■ **Aim**
Rewrite the lines below as a Markdown table with the columns "No." and "Line", one numbered row per line, skipping blank lines. Leave the pictures out of the answer.

■ **Screenshot and document pointing data**
□ □ □ □ □
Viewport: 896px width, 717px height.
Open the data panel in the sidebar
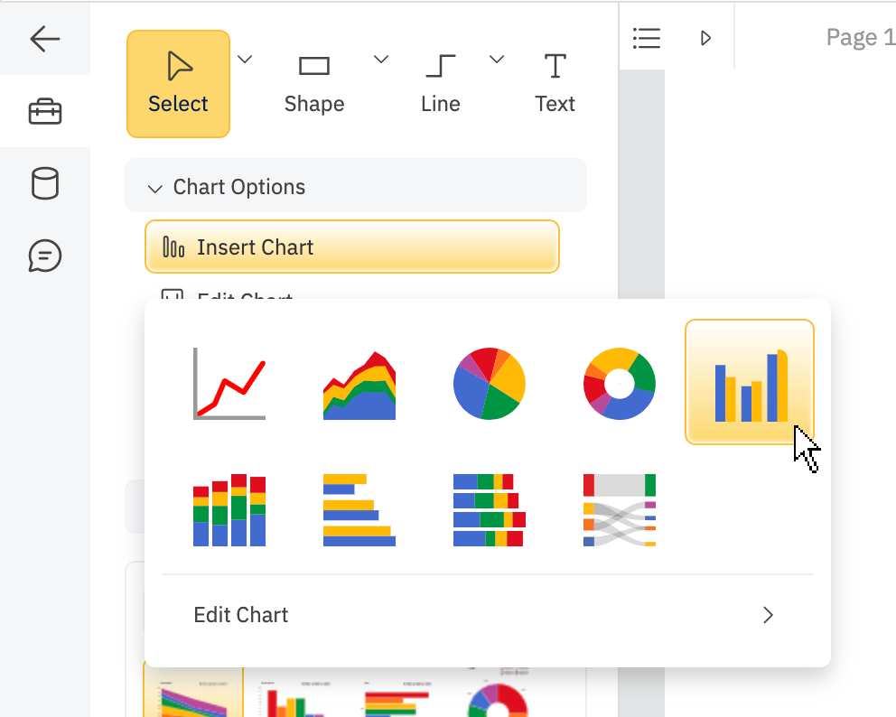coord(44,183)
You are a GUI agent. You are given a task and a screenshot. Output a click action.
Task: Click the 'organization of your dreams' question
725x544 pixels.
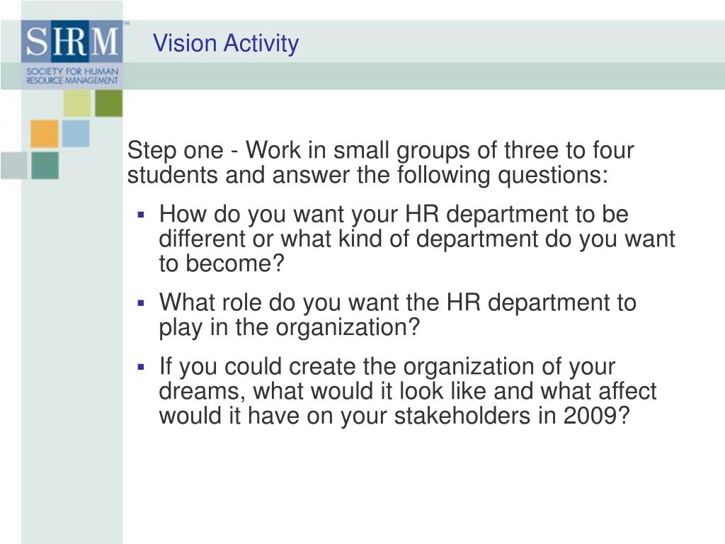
□ □ □ □ □
■ **Finished answer**
| No. | Line |
|---|---|
| 1 | Viewport: 896px width, 717px height. |
| 2 | Open the data panel in the sidebar |
| 3 | coord(44,183) |
| 4 | You are a GUI agent. You are given a task and a screenshot. Output a click action. |
| 5 | Task: Click the 'organization of your dreams' question |
| 6 | 725x544 pixels. |